Starting at the first line of the data below, repeat each line word for word up to and including the line with "The image size is (2077, 1173).".

[Saved entries]
%%
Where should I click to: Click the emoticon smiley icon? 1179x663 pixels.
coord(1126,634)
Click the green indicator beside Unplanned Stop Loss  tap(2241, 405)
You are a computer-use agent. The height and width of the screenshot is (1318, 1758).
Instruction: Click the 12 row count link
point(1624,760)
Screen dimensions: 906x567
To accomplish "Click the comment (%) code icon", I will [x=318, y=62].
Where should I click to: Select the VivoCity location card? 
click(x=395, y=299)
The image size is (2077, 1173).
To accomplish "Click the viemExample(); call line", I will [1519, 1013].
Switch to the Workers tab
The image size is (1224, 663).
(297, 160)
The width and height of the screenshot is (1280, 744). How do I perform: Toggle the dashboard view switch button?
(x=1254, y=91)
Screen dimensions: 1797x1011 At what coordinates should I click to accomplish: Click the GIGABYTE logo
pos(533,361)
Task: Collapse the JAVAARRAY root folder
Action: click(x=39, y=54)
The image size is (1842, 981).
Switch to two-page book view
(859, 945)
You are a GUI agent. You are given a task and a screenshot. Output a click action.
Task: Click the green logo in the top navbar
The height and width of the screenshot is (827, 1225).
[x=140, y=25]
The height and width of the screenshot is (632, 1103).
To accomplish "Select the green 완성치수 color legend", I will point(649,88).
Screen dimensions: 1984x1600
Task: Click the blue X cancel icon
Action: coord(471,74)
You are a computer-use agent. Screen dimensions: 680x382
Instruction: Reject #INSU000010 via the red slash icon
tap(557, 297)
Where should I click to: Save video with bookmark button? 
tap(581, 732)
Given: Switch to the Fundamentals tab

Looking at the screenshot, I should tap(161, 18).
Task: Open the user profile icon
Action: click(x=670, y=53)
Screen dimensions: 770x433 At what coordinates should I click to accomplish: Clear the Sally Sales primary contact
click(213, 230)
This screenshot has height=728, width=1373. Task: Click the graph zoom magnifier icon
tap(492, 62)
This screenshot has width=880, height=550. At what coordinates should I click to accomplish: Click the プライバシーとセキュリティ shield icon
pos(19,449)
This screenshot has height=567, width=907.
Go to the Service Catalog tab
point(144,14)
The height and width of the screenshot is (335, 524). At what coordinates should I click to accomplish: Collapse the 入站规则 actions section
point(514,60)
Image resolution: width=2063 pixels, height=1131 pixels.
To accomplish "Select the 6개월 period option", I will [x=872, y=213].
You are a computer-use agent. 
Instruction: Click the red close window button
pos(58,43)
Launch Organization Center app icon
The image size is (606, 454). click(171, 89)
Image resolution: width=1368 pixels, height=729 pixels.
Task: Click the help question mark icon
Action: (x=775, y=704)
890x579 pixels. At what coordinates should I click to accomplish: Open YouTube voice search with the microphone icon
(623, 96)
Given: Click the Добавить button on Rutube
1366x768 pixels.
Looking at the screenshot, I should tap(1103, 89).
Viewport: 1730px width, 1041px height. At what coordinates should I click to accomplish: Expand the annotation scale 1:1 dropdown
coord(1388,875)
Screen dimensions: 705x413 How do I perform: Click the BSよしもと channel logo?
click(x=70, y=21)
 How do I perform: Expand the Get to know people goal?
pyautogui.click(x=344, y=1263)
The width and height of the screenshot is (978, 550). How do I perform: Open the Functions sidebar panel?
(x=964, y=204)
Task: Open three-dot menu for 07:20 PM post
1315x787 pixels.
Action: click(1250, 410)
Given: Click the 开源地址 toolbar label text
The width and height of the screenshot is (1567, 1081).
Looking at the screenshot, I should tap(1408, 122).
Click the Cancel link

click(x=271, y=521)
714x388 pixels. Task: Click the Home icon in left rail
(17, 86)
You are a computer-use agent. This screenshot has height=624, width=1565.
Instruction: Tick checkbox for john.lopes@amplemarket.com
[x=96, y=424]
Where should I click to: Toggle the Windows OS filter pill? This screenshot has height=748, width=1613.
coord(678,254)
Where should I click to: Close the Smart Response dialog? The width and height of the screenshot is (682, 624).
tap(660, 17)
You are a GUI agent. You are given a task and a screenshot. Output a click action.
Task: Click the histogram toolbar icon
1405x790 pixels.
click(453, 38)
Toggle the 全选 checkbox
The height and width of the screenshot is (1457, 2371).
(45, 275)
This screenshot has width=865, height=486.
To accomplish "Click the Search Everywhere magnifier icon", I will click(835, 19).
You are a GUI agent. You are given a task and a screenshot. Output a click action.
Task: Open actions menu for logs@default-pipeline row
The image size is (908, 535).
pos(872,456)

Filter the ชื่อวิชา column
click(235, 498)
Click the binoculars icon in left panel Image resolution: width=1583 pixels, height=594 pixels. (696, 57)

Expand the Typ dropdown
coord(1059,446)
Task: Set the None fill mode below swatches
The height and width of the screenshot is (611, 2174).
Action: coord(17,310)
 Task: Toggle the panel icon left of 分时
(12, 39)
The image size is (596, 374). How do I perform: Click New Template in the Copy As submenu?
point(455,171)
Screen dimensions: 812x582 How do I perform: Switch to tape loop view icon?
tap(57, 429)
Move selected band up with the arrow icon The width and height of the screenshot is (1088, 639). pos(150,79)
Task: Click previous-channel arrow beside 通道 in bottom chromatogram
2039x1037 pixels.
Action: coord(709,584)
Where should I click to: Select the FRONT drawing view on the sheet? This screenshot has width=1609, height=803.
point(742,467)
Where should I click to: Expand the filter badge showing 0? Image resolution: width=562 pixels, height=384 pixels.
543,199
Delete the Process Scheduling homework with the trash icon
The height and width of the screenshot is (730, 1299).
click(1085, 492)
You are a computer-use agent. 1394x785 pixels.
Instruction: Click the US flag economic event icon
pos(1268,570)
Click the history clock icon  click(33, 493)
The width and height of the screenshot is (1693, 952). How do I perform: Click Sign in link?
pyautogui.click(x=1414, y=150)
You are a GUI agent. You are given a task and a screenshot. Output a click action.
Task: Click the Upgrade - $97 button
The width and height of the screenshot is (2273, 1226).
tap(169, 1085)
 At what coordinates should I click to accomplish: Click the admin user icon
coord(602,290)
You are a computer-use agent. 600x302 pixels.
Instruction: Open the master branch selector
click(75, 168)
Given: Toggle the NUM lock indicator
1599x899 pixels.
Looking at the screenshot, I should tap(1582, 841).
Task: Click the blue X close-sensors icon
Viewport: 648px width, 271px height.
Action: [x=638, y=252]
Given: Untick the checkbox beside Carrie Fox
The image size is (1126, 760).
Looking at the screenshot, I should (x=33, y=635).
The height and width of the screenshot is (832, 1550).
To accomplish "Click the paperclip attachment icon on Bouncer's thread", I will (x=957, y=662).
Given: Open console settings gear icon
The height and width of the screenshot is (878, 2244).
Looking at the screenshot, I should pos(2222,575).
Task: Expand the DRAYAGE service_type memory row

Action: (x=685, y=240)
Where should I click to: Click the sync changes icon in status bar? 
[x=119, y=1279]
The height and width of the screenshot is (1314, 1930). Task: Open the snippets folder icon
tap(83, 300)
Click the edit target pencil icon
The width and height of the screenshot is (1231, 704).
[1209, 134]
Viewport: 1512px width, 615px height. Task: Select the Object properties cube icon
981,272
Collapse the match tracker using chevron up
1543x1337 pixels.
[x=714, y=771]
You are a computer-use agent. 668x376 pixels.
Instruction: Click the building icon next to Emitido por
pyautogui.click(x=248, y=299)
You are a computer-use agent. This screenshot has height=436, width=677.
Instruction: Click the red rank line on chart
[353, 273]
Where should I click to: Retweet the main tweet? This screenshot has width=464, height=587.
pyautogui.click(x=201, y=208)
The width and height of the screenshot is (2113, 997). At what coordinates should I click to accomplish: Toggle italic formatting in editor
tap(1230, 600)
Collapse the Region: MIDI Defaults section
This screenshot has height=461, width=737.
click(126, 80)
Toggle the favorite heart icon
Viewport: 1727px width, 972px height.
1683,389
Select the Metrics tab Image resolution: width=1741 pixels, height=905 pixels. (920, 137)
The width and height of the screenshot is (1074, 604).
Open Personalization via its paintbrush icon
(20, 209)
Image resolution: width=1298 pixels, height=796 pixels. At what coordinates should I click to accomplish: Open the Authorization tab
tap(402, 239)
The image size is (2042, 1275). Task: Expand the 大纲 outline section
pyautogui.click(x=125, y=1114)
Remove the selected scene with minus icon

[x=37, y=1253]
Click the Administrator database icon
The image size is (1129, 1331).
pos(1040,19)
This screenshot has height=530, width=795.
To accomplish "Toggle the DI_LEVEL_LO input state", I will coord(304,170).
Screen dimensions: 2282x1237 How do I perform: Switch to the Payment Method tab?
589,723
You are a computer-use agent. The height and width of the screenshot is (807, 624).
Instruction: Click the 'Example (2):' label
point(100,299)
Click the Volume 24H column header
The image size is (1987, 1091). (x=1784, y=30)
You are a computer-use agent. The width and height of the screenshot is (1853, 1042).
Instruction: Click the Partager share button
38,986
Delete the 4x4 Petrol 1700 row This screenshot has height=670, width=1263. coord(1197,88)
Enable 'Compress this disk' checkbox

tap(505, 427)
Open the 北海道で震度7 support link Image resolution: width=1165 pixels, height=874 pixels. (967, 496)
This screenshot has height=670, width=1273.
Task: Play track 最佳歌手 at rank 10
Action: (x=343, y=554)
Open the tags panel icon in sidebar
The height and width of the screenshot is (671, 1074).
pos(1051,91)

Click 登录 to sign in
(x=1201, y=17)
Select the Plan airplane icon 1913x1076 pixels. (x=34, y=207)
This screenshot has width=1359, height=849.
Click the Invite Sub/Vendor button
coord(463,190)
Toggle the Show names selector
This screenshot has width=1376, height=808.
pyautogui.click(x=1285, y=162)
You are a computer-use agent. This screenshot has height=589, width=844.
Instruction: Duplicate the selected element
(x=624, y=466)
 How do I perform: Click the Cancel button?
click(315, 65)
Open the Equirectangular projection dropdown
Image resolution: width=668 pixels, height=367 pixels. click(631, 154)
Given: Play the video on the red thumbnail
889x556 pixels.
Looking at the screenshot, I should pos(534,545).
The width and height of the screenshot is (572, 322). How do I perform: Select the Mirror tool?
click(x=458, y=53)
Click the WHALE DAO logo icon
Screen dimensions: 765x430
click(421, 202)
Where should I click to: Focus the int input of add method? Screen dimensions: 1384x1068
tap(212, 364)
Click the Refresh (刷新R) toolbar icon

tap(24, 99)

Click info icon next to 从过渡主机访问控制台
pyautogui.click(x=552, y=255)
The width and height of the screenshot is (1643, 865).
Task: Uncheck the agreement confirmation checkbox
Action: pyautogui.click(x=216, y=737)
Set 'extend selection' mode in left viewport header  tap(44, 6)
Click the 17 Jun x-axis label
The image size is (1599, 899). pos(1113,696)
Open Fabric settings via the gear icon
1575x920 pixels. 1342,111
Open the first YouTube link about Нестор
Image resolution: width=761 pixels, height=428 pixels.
%%
• Solved problem
Where should I click to: Click the emoticon smiley icon? 1179x663 pixels.
coord(1126,634)
Click the green indicator beside Unplanned Stop Loss  tap(2241, 405)
You are a computer-use agent. The height and width of the screenshot is (1318, 1758).
Instruction: Click the 12 row count link
point(1624,760)
Screen dimensions: 906x567
To accomplish "Click the comment (%) code icon", I will [x=318, y=62].
Where should I click to: Select the VivoCity location card? 
click(x=395, y=299)
The image size is (2077, 1173).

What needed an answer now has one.